Rethinking the Standard of Care: How Noninvasive Therapy Could Change Heart Disease Outcomes
Heart disease remains the leading cause of death in the U.S., with 683,491 deaths reported in 2024, according to the CDC. As cardiovascular care shifts toward access, prevention, and value-based outcomes, noninvasive therapies are gaining renewed attention for patients who continue to experience symptoms after traditional interventions. At the same time, rising healthcare costs and hospital readmission rates are putting pressure on providers and payers to find treatments that improve outcomes without adding risk or burden.
But if a proven therapy can improve blood flow without surgery, why is it still often treated as a last-line option?
Welcome to Highway to Health. In the latest episode, host David Kemp talks with Michael Gratch, CEO and founder of Flow Therapy, about rethinking heart disease treatment through counterpulsation therapy, also known as EECP. Their conversation explores patient access, physician education, delivery-model innovation, and why Flow Therapy is working to make noninvasive cardiovascular care easier to understand and easier to receive.
Key highlights from the episode…
- Counterpulsation therapy may help relieve heart disease symptoms—such as chest pain, shortness of breath, or fatigue—that occur with activity and ease with rest.
- Flow Therapy’s care model is built around access and experience, replacing the traditional hospital-based “room at the end of the hall” with dedicated outpatient centers.
- Education remains the biggest barrier, as Gratch believes the therapy should be considered earlier in the care pathway, not only after all other options have failed.
Michael Gratch is the CEO and founder of Flow Therapy, a company he launched in 2003 after searching for better options for his grandfather, who became the company’s first patient.
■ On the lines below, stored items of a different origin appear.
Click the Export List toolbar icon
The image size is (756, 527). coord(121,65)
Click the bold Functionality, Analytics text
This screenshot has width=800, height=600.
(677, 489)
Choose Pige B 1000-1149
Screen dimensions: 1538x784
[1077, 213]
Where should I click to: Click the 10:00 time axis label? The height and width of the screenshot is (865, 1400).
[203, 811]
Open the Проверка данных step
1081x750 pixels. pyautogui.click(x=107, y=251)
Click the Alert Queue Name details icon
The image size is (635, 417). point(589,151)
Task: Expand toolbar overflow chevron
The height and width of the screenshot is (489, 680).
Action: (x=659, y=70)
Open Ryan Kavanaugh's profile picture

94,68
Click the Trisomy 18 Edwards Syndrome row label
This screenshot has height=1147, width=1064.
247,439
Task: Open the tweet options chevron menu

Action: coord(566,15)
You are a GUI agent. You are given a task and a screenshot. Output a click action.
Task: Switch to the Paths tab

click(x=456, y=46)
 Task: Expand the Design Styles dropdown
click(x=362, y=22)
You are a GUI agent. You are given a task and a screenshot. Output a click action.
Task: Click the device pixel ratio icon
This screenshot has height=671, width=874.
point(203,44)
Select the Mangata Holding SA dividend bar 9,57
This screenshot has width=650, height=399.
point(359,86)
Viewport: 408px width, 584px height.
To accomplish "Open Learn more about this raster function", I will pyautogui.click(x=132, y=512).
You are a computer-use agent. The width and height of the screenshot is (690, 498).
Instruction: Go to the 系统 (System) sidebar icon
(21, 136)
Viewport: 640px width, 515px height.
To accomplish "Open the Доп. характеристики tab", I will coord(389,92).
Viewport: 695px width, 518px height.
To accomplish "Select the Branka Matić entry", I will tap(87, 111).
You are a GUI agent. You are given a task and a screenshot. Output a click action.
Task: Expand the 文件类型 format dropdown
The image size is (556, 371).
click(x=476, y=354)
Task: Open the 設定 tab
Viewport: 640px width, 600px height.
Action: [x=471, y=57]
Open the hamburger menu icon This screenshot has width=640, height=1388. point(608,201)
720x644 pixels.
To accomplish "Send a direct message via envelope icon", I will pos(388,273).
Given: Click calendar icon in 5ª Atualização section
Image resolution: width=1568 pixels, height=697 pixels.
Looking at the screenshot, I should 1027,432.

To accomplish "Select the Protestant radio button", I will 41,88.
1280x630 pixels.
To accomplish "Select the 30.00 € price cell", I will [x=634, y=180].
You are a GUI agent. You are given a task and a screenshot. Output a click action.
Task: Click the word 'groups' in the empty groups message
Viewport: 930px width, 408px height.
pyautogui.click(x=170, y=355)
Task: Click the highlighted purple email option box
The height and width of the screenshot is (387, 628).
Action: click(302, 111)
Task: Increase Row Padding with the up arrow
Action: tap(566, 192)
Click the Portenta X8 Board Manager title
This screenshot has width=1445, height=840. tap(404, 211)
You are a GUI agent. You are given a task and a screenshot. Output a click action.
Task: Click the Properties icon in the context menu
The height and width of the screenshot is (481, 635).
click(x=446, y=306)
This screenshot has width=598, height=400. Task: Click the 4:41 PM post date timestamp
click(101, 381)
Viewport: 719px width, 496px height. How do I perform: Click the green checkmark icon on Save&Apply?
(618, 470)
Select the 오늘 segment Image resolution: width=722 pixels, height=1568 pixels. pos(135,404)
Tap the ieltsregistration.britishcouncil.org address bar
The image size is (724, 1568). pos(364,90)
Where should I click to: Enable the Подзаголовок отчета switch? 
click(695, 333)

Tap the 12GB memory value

A former athlete, Gratch chose entrepreneurship in health care over a professional football opportunity, building Flow Therapy around a mission to make noninvasive cardiovascular treatment more accessible to patients with chronic heart disease symptoms. His work has focused on expanding EECP access, improving the care experience and partnering with cardiologists and health systems to bring counterpulsation therapy into a broader standard-of-care conversation.